● Data shown:
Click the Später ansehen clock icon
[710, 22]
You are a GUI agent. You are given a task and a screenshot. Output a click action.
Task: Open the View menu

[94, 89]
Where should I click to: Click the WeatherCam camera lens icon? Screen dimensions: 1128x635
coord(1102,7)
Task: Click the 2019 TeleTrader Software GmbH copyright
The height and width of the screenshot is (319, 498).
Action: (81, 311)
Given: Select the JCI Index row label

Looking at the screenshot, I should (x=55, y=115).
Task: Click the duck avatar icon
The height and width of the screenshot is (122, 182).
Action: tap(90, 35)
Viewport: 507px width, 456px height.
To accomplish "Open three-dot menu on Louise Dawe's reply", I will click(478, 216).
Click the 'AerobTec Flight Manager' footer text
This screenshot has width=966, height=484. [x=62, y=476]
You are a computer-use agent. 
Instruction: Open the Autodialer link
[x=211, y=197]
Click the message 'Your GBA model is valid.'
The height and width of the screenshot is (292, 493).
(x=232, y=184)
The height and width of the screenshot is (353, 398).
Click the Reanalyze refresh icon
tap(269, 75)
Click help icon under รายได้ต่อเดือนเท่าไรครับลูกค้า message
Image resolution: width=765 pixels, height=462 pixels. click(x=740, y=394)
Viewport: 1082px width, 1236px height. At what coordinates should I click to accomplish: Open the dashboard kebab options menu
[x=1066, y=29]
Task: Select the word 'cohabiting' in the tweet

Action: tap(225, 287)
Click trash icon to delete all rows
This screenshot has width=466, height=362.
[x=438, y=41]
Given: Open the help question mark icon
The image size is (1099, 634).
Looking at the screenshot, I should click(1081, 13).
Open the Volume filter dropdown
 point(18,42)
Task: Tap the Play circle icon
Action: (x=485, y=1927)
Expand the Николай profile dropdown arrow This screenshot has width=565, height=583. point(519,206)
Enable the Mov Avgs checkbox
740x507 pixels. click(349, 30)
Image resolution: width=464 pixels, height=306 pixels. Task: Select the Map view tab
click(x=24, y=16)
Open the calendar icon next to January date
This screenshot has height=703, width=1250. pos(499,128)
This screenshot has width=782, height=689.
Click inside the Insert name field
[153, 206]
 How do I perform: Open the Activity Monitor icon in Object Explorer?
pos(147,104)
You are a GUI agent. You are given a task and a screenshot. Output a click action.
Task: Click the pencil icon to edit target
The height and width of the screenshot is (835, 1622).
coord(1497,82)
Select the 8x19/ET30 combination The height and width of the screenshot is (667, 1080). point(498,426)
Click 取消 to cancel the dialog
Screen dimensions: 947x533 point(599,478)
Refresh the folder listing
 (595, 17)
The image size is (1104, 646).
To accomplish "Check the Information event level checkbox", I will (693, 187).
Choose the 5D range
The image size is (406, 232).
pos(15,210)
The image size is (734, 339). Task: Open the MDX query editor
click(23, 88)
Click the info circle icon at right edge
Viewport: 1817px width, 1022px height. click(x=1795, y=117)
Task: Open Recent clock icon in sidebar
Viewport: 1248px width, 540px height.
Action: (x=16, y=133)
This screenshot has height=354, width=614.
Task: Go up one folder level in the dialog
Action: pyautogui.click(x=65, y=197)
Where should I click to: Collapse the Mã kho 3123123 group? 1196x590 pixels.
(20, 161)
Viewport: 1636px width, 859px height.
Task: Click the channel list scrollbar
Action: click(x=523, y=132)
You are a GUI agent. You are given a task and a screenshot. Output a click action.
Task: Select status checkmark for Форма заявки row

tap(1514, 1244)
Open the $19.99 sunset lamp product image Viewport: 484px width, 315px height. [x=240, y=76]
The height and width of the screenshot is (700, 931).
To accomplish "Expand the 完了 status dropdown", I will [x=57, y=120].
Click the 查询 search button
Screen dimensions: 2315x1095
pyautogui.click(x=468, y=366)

● Task details:
Recast the records above as a numbered list, with blank lines left out.

● Final result:
1. Click the Später ansehen clock icon
2. [710, 22]
3. You are a GUI agent. You are given a task and a screenshot. Output a click action.
4. Task: Open the View menu
5. [94, 89]
6. Where should I click to: Click the WeatherCam camera lens icon? Screen dimensions: 1128x635
7. coord(1102,7)
8. Task: Click the 2019 TeleTrader Software GmbH copyright
9. The height and width of the screenshot is (319, 498).
10. Action: (81, 311)
11. Given: Select the JCI Index row label
12. Looking at the screenshot, I should (x=55, y=115).
13. Task: Click the duck avatar icon
14. The height and width of the screenshot is (122, 182).
15. Action: tap(90, 35)
16. Viewport: 507px width, 456px height.
17. To accomplish "Open three-dot menu on Louise Dawe's reply", I will click(478, 216).
18. Click the 'AerobTec Flight Manager' footer text
19. This screenshot has width=966, height=484. [x=62, y=476]
20. You are a computer-use agent. 
21. Instruction: Open the Autodialer link
22. [x=211, y=197]
23. Click the message 'Your GBA model is valid.'
24. The height and width of the screenshot is (292, 493).
25. (x=232, y=184)
26. The height and width of the screenshot is (353, 398).
27. Click the Reanalyze refresh icon
28. tap(269, 75)
29. Click help icon under รายได้ต่อเดือนเท่าไรครับลูกค้า message
30. Image resolution: width=765 pixels, height=462 pixels. click(x=740, y=394)
31. Viewport: 1082px width, 1236px height. At what coordinates should I click to accomplish: Open the dashboard kebab options menu
32. [x=1066, y=29]
33. Task: Select the word 'cohabiting' in the tweet
34. Action: tap(225, 287)
35. Click trash icon to delete all rows
36. This screenshot has width=466, height=362.
37. [x=438, y=41]
38. Given: Open the help question mark icon
39. The image size is (1099, 634).
40. Looking at the screenshot, I should click(1081, 13).
41. Open the Volume filter dropdown
42.  point(18,42)
43. Task: Tap the Play circle icon
44. Action: (x=485, y=1927)
45. Expand the Николай profile dropdown arrow This screenshot has width=565, height=583. point(519,206)
46. Enable the Mov Avgs checkbox
47. 740x507 pixels. click(349, 30)
48. Image resolution: width=464 pixels, height=306 pixels. Task: Select the Map view tab
49. click(x=24, y=16)
50. Open the calendar icon next to January date
51. This screenshot has height=703, width=1250. pos(499,128)
52. This screenshot has width=782, height=689.
53. Click inside the Insert name field
54. [153, 206]
55.  How do I perform: Open the Activity Monitor icon in Object Explorer?
56. pos(147,104)
57. You are a GUI agent. You are given a task and a screenshot. Output a click action.
58. Task: Click the pencil icon to edit target
59. The height and width of the screenshot is (835, 1622).
60. coord(1497,82)
61. Select the 8x19/ET30 combination The height and width of the screenshot is (667, 1080). point(498,426)
62. Click 取消 to cancel the dialog
63. Screen dimensions: 947x533 point(599,478)
64. Refresh the folder listing
65.  (595, 17)
66. The image size is (1104, 646).
67. To accomplish "Check the Information event level checkbox", I will (693, 187).
68. Choose the 5D range
69. The image size is (406, 232).
70. pos(15,210)
71. The image size is (734, 339). Task: Open the MDX query editor
72. click(23, 88)
73. Click the info circle icon at right edge
74. Viewport: 1817px width, 1022px height. click(x=1795, y=117)
75. Task: Open Recent clock icon in sidebar
76. Viewport: 1248px width, 540px height.
77. Action: (x=16, y=133)
78. This screenshot has height=354, width=614.
79. Task: Go up one folder level in the dialog
80. Action: pyautogui.click(x=65, y=197)
81. Where should I click to: Collapse the Mã kho 3123123 group? 1196x590 pixels.
82. (20, 161)
83. Viewport: 1636px width, 859px height.
84. Task: Click the channel list scrollbar
85. Action: click(x=523, y=132)
86. You are a GUI agent. You are given a task and a screenshot. Output a click action.
87. Task: Select status checkmark for Форма заявки row
88. tap(1514, 1244)
89. Open the $19.99 sunset lamp product image Viewport: 484px width, 315px height. [x=240, y=76]
90. The height and width of the screenshot is (700, 931).
91. To accomplish "Expand the 完了 status dropdown", I will [x=57, y=120].
92. Click the 查询 search button
93. Screen dimensions: 2315x1095
94. pyautogui.click(x=468, y=366)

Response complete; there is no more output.